I will take a look at my private xlsx that seemed to cause the original issue but in any event I think the behavior is odd and not expected. Plus the documentation is unclear on how to load a document with multiple sheets inside. Its simply not clear enough. most spreadsheets DO have multiple sheets inside. So the documentation is off. The logic of which sheets and how many rows get loaded is at best inadequately documented and more likely simply does not work for certain types of spreedsheets. As for error messages I think it should what table its trying to load(name please?) and also if needs values for the column data just say that. Keep in mind thats not a requirement for a valid spreedsheet for data frame as afaik.
Update: the file causing the original error does not have values for the first three columns in the first three rows.

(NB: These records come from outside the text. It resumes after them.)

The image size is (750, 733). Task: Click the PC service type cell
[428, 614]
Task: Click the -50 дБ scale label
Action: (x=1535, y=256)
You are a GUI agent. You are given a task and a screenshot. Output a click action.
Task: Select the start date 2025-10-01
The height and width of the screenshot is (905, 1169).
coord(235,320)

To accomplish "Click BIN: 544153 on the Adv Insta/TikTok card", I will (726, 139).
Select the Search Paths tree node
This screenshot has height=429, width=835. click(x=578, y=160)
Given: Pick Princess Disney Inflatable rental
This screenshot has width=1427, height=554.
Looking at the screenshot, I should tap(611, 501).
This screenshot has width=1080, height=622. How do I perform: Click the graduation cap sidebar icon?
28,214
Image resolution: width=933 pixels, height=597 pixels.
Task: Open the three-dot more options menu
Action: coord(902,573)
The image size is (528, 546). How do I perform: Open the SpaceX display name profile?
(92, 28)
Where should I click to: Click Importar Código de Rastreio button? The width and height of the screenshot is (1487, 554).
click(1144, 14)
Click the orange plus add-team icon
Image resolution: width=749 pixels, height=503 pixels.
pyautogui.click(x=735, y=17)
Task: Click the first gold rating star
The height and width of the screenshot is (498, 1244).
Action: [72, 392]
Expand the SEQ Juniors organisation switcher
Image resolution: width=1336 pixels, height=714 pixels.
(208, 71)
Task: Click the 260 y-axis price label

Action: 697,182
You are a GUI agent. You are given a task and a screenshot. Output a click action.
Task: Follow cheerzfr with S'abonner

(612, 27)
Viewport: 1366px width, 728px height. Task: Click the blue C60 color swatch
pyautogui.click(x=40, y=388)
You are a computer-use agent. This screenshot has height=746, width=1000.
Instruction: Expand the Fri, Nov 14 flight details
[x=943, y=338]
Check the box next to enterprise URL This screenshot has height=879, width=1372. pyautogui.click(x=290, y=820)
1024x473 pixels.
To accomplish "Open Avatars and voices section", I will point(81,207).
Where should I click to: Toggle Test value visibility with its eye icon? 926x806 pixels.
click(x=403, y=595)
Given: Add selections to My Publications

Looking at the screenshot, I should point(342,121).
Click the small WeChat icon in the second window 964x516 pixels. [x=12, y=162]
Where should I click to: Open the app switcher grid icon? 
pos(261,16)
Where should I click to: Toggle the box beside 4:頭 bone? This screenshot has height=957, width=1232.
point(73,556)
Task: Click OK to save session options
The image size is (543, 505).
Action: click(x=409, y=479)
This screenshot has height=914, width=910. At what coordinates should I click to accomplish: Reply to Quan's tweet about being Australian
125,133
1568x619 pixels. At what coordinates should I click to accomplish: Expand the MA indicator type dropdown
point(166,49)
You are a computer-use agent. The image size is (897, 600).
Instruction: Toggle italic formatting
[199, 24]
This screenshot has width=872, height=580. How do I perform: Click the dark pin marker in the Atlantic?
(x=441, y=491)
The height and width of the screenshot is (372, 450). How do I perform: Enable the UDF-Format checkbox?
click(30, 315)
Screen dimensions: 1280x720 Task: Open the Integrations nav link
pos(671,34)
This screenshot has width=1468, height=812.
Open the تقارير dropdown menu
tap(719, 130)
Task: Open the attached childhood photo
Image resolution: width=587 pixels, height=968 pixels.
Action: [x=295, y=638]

It does have values after that. It did load ok into sheets.google.com
Update: Adding values for a1,b1,c1 a2,b2,c2 a2,b3,c3 which were not present in the original sludge.xlsx does allow the document to load. It seems that having values in the initial rows of the columns are a requirement? Just to load it? Even before creating a table? It loads fine in Spreadsheet. Also with runtime crash more information should be given. And the error message provided did not indicate missing column or row values but something
OS:
M1 Mac OS Silicon Ventura 13.3.1
DuckDB Version:
v0.10.0
DuckDB Client:
Python
Full Name:
Dean Oz
Affiliation:
None
What is the latest build you tested with? If possible, we recommend testing with the latest nightly build.
I have not tested with any build
Did you include all relevant data sets for reproducing the issue?
No - Other reason (please specify in the issue body)
Did you include all code required to reproduce the issue?
Did you include all relevant configuration (e.g., CPU architecture, Python version, Linux distribution) to reproduce the issue? Yes I have. However, I do need to check the original file as well that caused the original error.